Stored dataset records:
++++++++++++++++++++

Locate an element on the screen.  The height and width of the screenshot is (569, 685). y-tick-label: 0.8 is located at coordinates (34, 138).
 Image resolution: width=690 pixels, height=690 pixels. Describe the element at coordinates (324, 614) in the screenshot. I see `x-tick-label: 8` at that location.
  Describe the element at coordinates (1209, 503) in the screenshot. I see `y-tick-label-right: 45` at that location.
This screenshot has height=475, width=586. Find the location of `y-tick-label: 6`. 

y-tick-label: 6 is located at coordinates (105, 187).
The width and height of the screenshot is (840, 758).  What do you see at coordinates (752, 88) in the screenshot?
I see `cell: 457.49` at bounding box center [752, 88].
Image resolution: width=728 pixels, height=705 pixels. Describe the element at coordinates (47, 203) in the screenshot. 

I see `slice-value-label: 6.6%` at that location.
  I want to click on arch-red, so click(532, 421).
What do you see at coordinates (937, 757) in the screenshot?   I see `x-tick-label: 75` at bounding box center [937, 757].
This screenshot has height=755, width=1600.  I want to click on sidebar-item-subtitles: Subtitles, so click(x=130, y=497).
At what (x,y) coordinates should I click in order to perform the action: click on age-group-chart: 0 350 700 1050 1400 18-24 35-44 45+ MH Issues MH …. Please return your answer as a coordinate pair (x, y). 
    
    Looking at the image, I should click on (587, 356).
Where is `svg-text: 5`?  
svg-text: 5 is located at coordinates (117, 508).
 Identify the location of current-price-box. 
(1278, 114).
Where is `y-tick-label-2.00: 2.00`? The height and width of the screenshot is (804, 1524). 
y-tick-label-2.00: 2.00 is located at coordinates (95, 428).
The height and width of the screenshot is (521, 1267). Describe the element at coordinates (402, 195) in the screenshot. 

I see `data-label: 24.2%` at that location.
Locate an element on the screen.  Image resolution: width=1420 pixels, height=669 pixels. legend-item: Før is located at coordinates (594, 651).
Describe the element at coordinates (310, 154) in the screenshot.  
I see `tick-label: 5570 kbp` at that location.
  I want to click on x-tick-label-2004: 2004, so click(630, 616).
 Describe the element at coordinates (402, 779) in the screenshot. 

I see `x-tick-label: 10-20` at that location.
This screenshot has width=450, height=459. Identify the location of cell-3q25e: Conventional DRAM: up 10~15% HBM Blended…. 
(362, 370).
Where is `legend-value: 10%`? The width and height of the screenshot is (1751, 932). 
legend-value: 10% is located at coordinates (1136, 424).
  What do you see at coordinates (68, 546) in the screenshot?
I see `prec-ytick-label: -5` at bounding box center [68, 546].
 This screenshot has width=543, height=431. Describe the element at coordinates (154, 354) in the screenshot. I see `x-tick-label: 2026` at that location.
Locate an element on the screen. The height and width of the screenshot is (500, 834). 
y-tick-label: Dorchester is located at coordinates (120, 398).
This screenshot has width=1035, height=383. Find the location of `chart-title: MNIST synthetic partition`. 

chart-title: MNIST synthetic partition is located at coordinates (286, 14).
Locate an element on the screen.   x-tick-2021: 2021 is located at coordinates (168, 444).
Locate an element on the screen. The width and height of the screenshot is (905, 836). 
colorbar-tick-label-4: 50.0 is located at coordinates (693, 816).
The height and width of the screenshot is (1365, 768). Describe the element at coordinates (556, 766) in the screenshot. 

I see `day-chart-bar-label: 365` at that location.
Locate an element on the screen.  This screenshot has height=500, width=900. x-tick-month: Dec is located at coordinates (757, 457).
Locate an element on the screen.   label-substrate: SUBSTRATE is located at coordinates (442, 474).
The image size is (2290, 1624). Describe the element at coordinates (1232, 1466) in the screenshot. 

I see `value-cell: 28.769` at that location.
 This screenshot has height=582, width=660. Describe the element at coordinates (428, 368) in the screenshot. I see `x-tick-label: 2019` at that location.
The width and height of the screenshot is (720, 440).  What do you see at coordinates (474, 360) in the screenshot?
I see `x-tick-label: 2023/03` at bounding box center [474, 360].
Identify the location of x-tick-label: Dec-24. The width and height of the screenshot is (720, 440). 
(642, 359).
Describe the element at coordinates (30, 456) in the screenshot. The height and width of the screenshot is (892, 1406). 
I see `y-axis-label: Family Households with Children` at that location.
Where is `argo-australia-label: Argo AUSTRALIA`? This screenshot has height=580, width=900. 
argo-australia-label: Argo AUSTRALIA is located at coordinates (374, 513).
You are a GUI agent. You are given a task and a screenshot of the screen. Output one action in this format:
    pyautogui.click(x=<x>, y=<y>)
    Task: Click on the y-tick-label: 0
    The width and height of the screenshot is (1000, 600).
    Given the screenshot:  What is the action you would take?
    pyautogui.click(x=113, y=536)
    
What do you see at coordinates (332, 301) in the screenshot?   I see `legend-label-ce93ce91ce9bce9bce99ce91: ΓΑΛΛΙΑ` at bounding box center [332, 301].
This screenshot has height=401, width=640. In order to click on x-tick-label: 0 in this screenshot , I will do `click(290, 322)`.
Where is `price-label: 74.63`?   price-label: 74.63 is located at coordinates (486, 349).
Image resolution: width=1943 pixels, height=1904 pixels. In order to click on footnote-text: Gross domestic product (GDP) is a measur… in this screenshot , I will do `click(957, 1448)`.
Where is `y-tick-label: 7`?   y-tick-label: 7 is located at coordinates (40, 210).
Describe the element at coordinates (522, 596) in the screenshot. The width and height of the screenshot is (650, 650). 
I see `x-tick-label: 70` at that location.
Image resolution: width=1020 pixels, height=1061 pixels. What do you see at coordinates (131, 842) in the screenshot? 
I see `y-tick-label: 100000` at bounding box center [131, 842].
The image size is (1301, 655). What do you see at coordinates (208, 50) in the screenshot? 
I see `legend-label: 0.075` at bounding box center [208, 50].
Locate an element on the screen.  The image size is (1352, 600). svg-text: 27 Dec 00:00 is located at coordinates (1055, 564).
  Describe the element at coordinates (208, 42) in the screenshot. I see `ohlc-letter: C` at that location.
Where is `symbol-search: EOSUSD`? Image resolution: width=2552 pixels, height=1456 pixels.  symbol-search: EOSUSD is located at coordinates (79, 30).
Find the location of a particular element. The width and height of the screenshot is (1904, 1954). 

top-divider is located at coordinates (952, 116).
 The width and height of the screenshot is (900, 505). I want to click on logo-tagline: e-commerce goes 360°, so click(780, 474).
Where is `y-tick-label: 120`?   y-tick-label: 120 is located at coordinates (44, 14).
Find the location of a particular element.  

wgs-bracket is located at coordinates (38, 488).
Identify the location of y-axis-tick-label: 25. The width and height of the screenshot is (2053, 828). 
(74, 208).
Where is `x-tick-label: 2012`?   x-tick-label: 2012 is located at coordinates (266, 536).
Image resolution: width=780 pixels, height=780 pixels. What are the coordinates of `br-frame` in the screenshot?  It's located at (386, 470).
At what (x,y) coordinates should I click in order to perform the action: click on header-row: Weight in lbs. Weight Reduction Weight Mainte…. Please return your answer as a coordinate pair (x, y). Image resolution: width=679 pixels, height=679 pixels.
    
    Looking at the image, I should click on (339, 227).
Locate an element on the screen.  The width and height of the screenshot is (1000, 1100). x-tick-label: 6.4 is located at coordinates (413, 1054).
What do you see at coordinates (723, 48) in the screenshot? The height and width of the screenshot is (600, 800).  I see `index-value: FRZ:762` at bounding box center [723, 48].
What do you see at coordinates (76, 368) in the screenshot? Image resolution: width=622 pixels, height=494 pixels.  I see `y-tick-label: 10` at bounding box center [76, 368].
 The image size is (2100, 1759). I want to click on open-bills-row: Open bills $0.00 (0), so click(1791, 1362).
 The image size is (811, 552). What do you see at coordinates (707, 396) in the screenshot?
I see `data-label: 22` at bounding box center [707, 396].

++++++++++++++++++++

• [Task to carry out]:
Render every line of the records above as a Markdown table with the columns "Row" and "Line," numbering the rows in order and omitting blank lines.

• [Result for this task]:
| Row | Line |
|---|---|
| 1 | Locate an element on the screen.  The height and width of the screenshot is (569, 685). y-tick-label: 0.8 is located at coordinates (34, 138). |
| 2 |  Image resolution: width=690 pixels, height=690 pixels. Describe the element at coordinates (324, 614) in the screenshot. I see `x-tick-label: 8` at that location. |
| 3 |   Describe the element at coordinates (1209, 503) in the screenshot. I see `y-tick-label-right: 45` at that location. |
| 4 | This screenshot has height=475, width=586. Find the location of `y-tick-label: 6`.  |
| 5 | y-tick-label: 6 is located at coordinates (105, 187). |
| 6 | The width and height of the screenshot is (840, 758).  What do you see at coordinates (752, 88) in the screenshot? |
| 7 | I see `cell: 457.49` at bounding box center [752, 88]. |
| 8 | Image resolution: width=728 pixels, height=705 pixels. Describe the element at coordinates (47, 203) in the screenshot.  |
| 9 | I see `slice-value-label: 6.6%` at that location. |
| 10 |   I want to click on arch-red, so click(532, 421). |
| 11 | What do you see at coordinates (937, 757) in the screenshot?   I see `x-tick-label: 75` at bounding box center [937, 757]. |
| 12 | This screenshot has height=755, width=1600.  I want to click on sidebar-item-subtitles: Subtitles, so click(x=130, y=497). |
| 13 | At what (x,y) coordinates should I click in order to perform the action: click on age-group-chart: 0 350 700 1050 1400 18-24 35-44 45+ MH Issues MH …. Please return your answer as a coordinate pair (x, y).  |
| 14 |     Looking at the image, I should click on (587, 356). |
| 15 | Where is `svg-text: 5`?   |
| 16 | svg-text: 5 is located at coordinates (117, 508). |
| 17 |  Identify the location of current-price-box.  |
| 18 | (1278, 114). |
| 19 | Where is `y-tick-label-2.00: 2.00`? The height and width of the screenshot is (804, 1524).  |
| 20 | y-tick-label-2.00: 2.00 is located at coordinates (95, 428). |
| 21 | The height and width of the screenshot is (521, 1267). Describe the element at coordinates (402, 195) in the screenshot.  |
| 22 | I see `data-label: 24.2%` at that location. |
| 23 | Locate an element on the screen.  Image resolution: width=1420 pixels, height=669 pixels. legend-item: Før is located at coordinates (594, 651). |
| 24 | Describe the element at coordinates (310, 154) in the screenshot.   |
| 25 | I see `tick-label: 5570 kbp` at that location. |
| 26 |   I want to click on x-tick-label-2004: 2004, so click(630, 616). |
| 27 |  Describe the element at coordinates (402, 779) in the screenshot.  |
| 28 | I see `x-tick-label: 10-20` at that location. |
| 29 | This screenshot has width=450, height=459. Identify the location of cell-3q25e: Conventional DRAM: up 10~15% HBM Blended….  |
| 30 | (362, 370). |
| 31 | Where is `legend-value: 10%`? The width and height of the screenshot is (1751, 932).  |
| 32 | legend-value: 10% is located at coordinates (1136, 424). |
| 33 |   What do you see at coordinates (68, 546) in the screenshot? |
| 34 | I see `prec-ytick-label: -5` at bounding box center [68, 546]. |
| 35 |  This screenshot has width=543, height=431. Describe the element at coordinates (154, 354) in the screenshot. I see `x-tick-label: 2026` at that location. |
| 36 | Locate an element on the screen. The height and width of the screenshot is (500, 834).  |
| 37 | y-tick-label: Dorchester is located at coordinates (120, 398). |
| 38 | This screenshot has width=1035, height=383. Find the location of `chart-title: MNIST synthetic partition`.  |
| 39 | chart-title: MNIST synthetic partition is located at coordinates (286, 14). |
| 40 | Locate an element on the screen.   x-tick-2021: 2021 is located at coordinates (168, 444). |
| 41 | Locate an element on the screen. The width and height of the screenshot is (905, 836).  |
| 42 | colorbar-tick-label-4: 50.0 is located at coordinates (693, 816). |
| 43 | The height and width of the screenshot is (1365, 768). Describe the element at coordinates (556, 766) in the screenshot.  |
| 44 | I see `day-chart-bar-label: 365` at that location. |
| 45 | Locate an element on the screen.  This screenshot has height=500, width=900. x-tick-month: Dec is located at coordinates (757, 457). |
| 46 | Locate an element on the screen.   label-substrate: SUBSTRATE is located at coordinates (442, 474). |
| 47 | The image size is (2290, 1624). Describe the element at coordinates (1232, 1466) in the screenshot.  |
| 48 | I see `value-cell: 28.769` at that location. |
| 49 |  This screenshot has height=582, width=660. Describe the element at coordinates (428, 368) in the screenshot. I see `x-tick-label: 2019` at that location. |
| 50 | The width and height of the screenshot is (720, 440).  What do you see at coordinates (474, 360) in the screenshot? |
| 51 | I see `x-tick-label: 2023/03` at bounding box center [474, 360]. |
| 52 | Identify the location of x-tick-label: Dec-24. The width and height of the screenshot is (720, 440).  |
| 53 | (642, 359). |
| 54 | Describe the element at coordinates (30, 456) in the screenshot. The height and width of the screenshot is (892, 1406).  |
| 55 | I see `y-axis-label: Family Households with Children` at that location. |
| 56 | Where is `argo-australia-label: Argo AUSTRALIA`? This screenshot has height=580, width=900.  |
| 57 | argo-australia-label: Argo AUSTRALIA is located at coordinates (374, 513). |
| 58 | You are a GUI agent. You are given a task and a screenshot of the screen. Output one action in this format: |
| 59 |     pyautogui.click(x=<x>, y=<y>) |
| 60 |     Task: Click on the y-tick-label: 0 |
| 61 |     The width and height of the screenshot is (1000, 600). |
| 62 |     Given the screenshot:  What is the action you would take? |
| 63 |     pyautogui.click(x=113, y=536) |
| 64 | What do you see at coordinates (332, 301) in the screenshot?   I see `legend-label-ce93ce91ce9bce9bce99ce91: ΓΑΛΛΙΑ` at bounding box center [332, 301]. |
| 65 | This screenshot has height=401, width=640. In order to click on x-tick-label: 0 in this screenshot , I will do `click(290, 322)`. |
| 66 | Where is `price-label: 74.63`?   price-label: 74.63 is located at coordinates (486, 349). |
| 67 | Image resolution: width=1943 pixels, height=1904 pixels. In order to click on footnote-text: Gross domestic product (GDP) is a measur… in this screenshot , I will do `click(957, 1448)`. |
| 68 | Where is `y-tick-label: 7`?   y-tick-label: 7 is located at coordinates (40, 210). |
| 69 | Describe the element at coordinates (522, 596) in the screenshot. The width and height of the screenshot is (650, 650).  |
| 70 | I see `x-tick-label: 70` at that location. |
| 71 | Image resolution: width=1020 pixels, height=1061 pixels. What do you see at coordinates (131, 842) in the screenshot?  |
| 72 | I see `y-tick-label: 100000` at bounding box center [131, 842]. |
| 73 | The image size is (1301, 655). What do you see at coordinates (208, 50) in the screenshot?  |
| 74 | I see `legend-label: 0.075` at bounding box center [208, 50]. |
| 75 | Locate an element on the screen.  The image size is (1352, 600). svg-text: 27 Dec 00:00 is located at coordinates (1055, 564). |
| 76 |   Describe the element at coordinates (208, 42) in the screenshot. I see `ohlc-letter: C` at that location. |
| 77 | Where is `symbol-search: EOSUSD`? Image resolution: width=2552 pixels, height=1456 pixels.  symbol-search: EOSUSD is located at coordinates (79, 30). |
| 78 | Find the location of a particular element. The width and height of the screenshot is (1904, 1954).  |
| 79 | top-divider is located at coordinates (952, 116). |
| 80 |  The width and height of the screenshot is (900, 505). I want to click on logo-tagline: e-commerce goes 360°, so click(780, 474). |
| 81 | Where is `y-tick-label: 120`?   y-tick-label: 120 is located at coordinates (44, 14). |
| 82 | Find the location of a particular element.   |
| 83 | wgs-bracket is located at coordinates (38, 488). |
| 84 | Identify the location of y-axis-tick-label: 25. The width and height of the screenshot is (2053, 828).  |
| 85 | (74, 208). |
| 86 | Where is `x-tick-label: 2012`?   x-tick-label: 2012 is located at coordinates (266, 536). |
| 87 | Image resolution: width=780 pixels, height=780 pixels. What are the coordinates of `br-frame` in the screenshot?  It's located at (386, 470). |
| 88 | At what (x,y) coordinates should I click in order to perform the action: click on header-row: Weight in lbs. Weight Reduction Weight Mainte…. Please return your answer as a coordinate pair (x, y). Image resolution: width=679 pixels, height=679 pixels. |
| 89 |     Looking at the image, I should click on (339, 227). |
| 90 | Locate an element on the screen.  The width and height of the screenshot is (1000, 1100). x-tick-label: 6.4 is located at coordinates (413, 1054). |
| 91 | What do you see at coordinates (723, 48) in the screenshot? The height and width of the screenshot is (600, 800).  I see `index-value: FRZ:762` at bounding box center [723, 48]. |
| 92 | What do you see at coordinates (76, 368) in the screenshot? Image resolution: width=622 pixels, height=494 pixels.  I see `y-tick-label: 10` at bounding box center [76, 368]. |
| 93 |  The image size is (2100, 1759). I want to click on open-bills-row: Open bills $0.00 (0), so click(1791, 1362). |
| 94 |  The image size is (811, 552). What do you see at coordinates (707, 396) in the screenshot? |
| 95 | I see `data-label: 22` at bounding box center [707, 396]. |